Editor’s note: This article is written by a medical officer of health. The author’s name has been omitted to prevent acts of harassment and intimidation. We have closed the comments section to protect the author’s identity.
Though it has become publicly apparent only recently, there is a long and winding road of tension between medical officers of health (particularly provincial Chiefs) and their employers, our governments.
Advice-sharing, fashion-setting public celebrities featured as subjects of T-shirts and art and household names during the first half of the pandemic, Chief MOHs can do no right in 2022. The past year has seen mounting public calls for their resignations. CMOHs are subject to attacks by opposition parties for their complicity, or abandoned by the governing party as scapegoats for policy decisions.
This editorial isn’t intended to garner sympathy for a difficult position, but rather to shed some light on the predicament we have put medical officers into and its long history before COVID.
Medical officers are not political appointments, yet career longevity is a constant threat for MOHs who are in essence employed by governments as bureaucrats. Among medical school graduating peers, except for the rare and concerning exception, termination risk is not something usually faced by clinical physician colleagues.
For medical officers, this threat is exacerbated by their limited in-field employment opportunities if they lose their jobs. The public health community in Canada is a small one, so fired somewhere may mean employable nowhere. While historically medical officers were often end-of-career clinicians, direct training and the need for specialized knowledge means clinical work is not a fallback option for most these days. Additionally, unlike clinical colleagues, university academic positions that might permit more outspokenness are few and far between in public health, and at far lower comparative compensation.
But is this threat of job loss real?
A non-comprehensive recent history of sacking includes examples from coast to coast. In most cases, it has not been a dramatic firing but rather a quiet contract non-renewal without cause, leaving the public confused as to what really happened.
It would be wonderful for governments to make clear which they want: an independent advocate or a quiet, expert adviser?
In 2002, Southeastern Alberta local public health officer David Swann was sacked with what was later identified as political interference for advocating the importance of the Kyoto protocol to counter climate change. In 2015, New Brunswick CMOH Eilish Cleary was fired; common understanding is that it was because of a report she released on the health effects of shale gas fracking, to the displeasure of the frack-friendly, Irvine-fuelled New Brunswick government. The list of premature retirements or NDA-driven silent departures most likely is far longer than these examples and warrants formal assessment.

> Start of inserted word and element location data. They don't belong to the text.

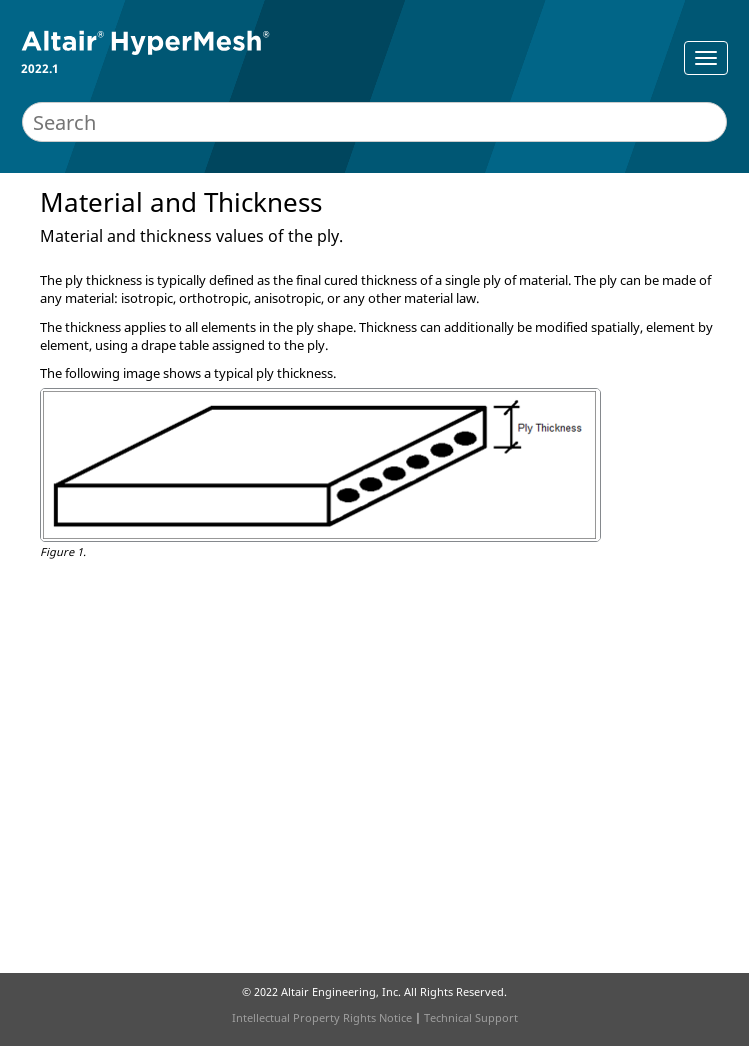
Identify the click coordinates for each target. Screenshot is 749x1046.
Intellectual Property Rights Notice (322, 1017)
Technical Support (471, 1017)
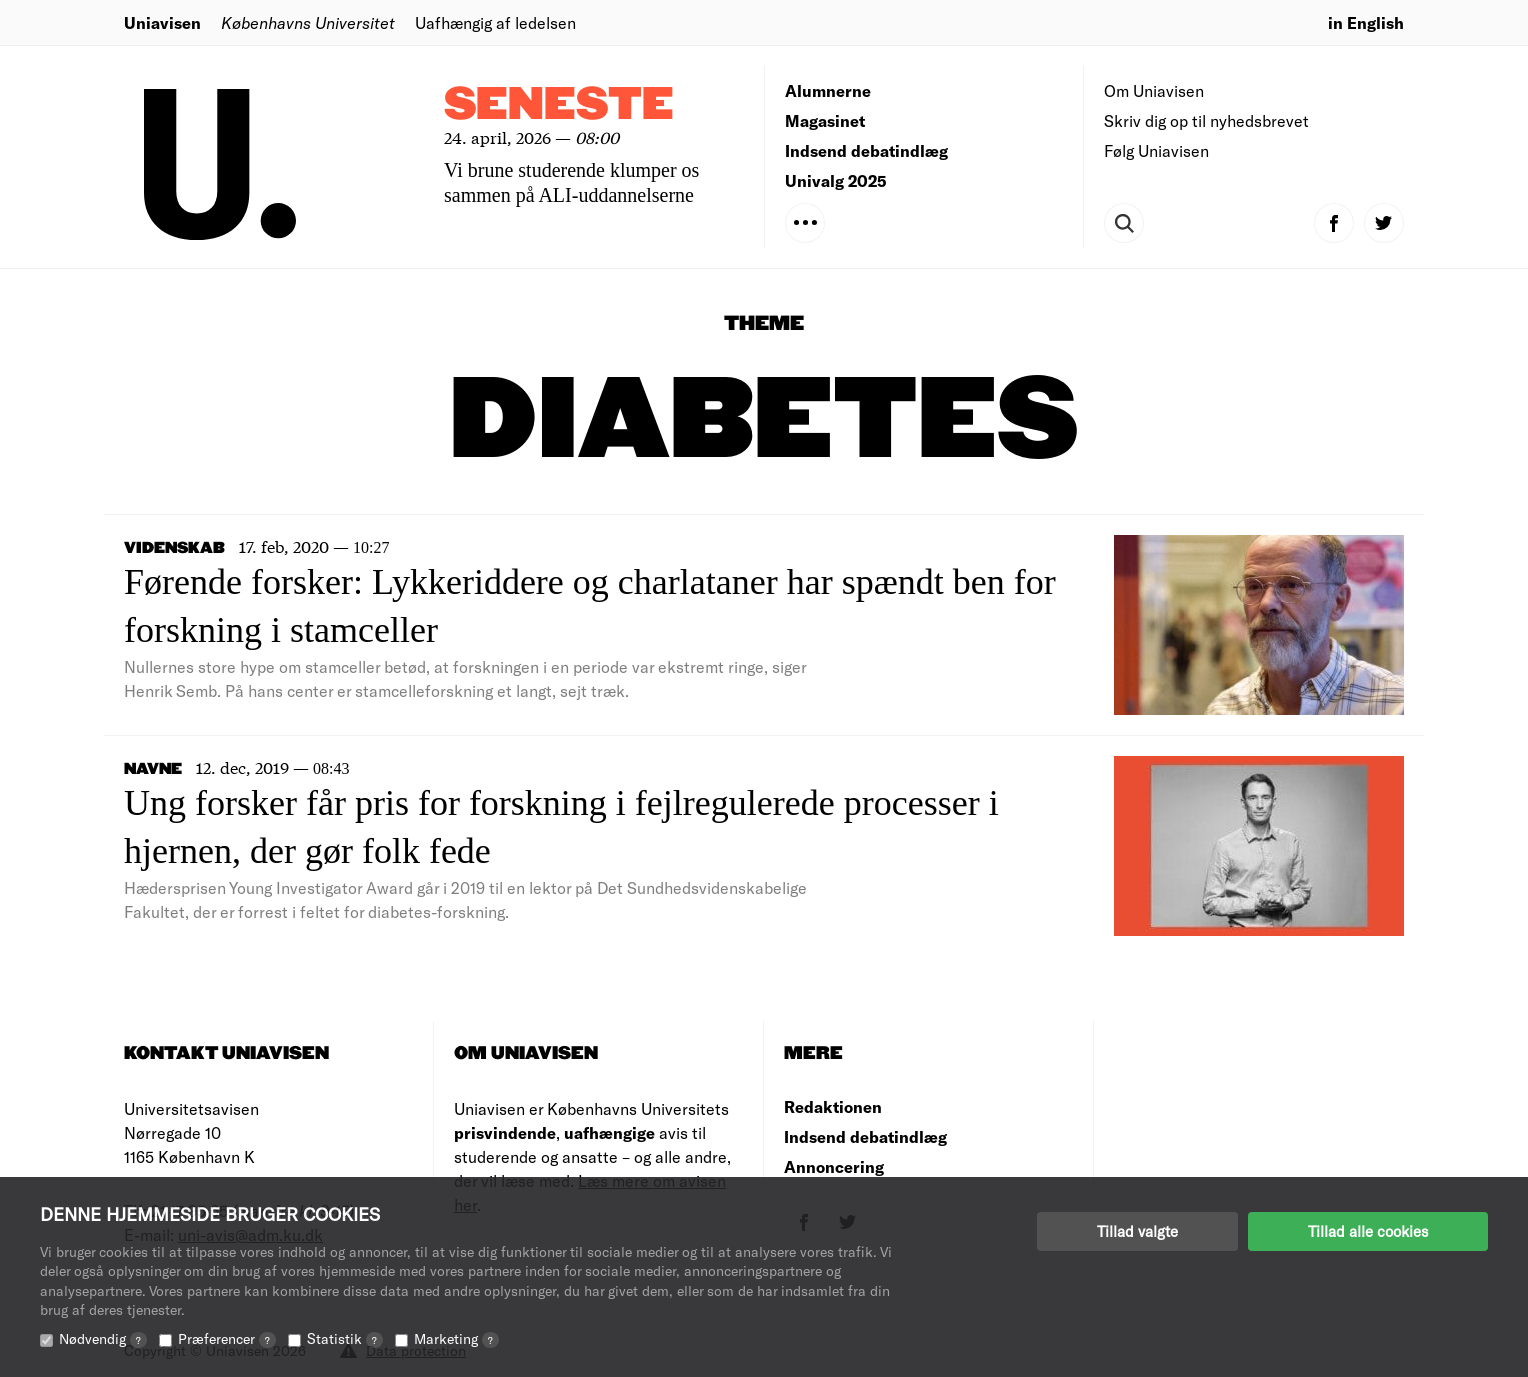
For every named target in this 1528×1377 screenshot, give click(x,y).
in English (1366, 22)
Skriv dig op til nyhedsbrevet (1206, 120)
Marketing (456, 1338)
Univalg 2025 (836, 180)
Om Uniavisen (1154, 90)
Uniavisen (162, 22)
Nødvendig (103, 1338)
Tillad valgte (1137, 1231)
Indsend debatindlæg (866, 150)
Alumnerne (828, 90)
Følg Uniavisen (1156, 150)
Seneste (559, 105)
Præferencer (227, 1338)
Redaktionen (833, 1106)
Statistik (345, 1338)
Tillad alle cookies (1368, 1231)
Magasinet (825, 120)
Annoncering (834, 1166)
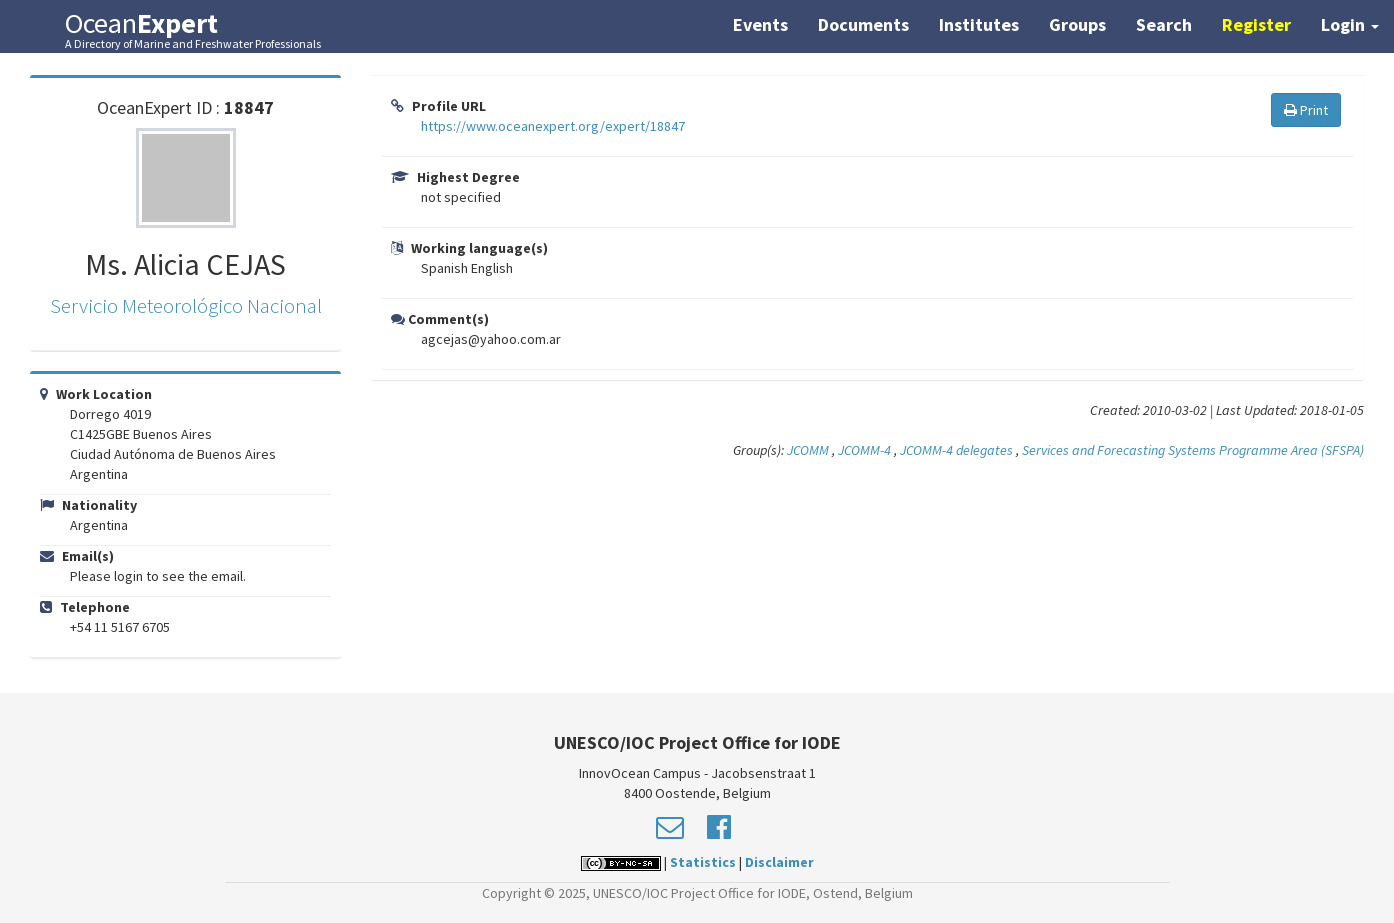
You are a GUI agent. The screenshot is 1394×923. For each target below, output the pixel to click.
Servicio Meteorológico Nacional (186, 305)
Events (760, 24)
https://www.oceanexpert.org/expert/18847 (553, 126)
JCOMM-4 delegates (956, 450)
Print (1306, 110)
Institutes (979, 24)
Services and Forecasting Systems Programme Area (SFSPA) (1193, 450)
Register (1256, 24)
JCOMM (808, 450)
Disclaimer (779, 862)
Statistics (703, 862)
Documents (863, 24)
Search (1164, 24)
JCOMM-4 (864, 450)
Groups (1077, 24)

Why the firing of (usually) intelligent and highly trained experts? Helpful academic work in Canada has helped identify the conflictual role medical officers are put in – acting as independent public advocates but also as expert bureaucrats, including during the pandemic – that is no doubt at least in part to blame. It would be wonderful for governments to make clear which they want: an independent advocate or a quiet, expert adviser? In striving to fulfill both roles, conflict is inevitable and, in fact, is entrenched in the origins of the profession.
Public health has its roots in social-reform that collides constantly with governments’ economic-focused agenda. Commonly in Public Health and Preventive Medicine training, this tension is implicitly discussed. While learning policy advocacy, the question, “Is this the hill you’re willing to die on or do you wait for a more important issue in the future?” is frequently discussed.
A further dilemma discussed is whether it’s better to be “in the room influencing positively but carefully” than excluded altogether. Public health reforms have changed the autonomy and relevance of medical officers in all provinces save Ontario, and even there the looming threat of public health system “modernization” – the consolidation of independent public health organizations and reporting hierarchies, in part to reign in local autonomy/advocacy – was postponed only because of the pandemic. But it is clear it remains on the agenda.
So where does this leave our country’s medical officers, who suffer from the stress between being the faithful, submissive bureaucrats governments sometimes want and the rogue auditors general the public sometimes needs?
At this juncture in the pandemic, they are subject to increasing pressure from their employers to publicly support policies that are unsupported by the science but to still say it is so. In acquiescing, they leave more people marginalized, those whom public health usually seeks to protect. The marginalized and those at higher risk of severe COVID are no longer covered by public health protections, and the question is whether this moral injury is worth keeping the job over?
Of course, the tension in the role, instances of where it has gone well and where it has failed, should come to light in imminent commissions on the response to the pandemic, but only if we remember long enough to keep caring about it.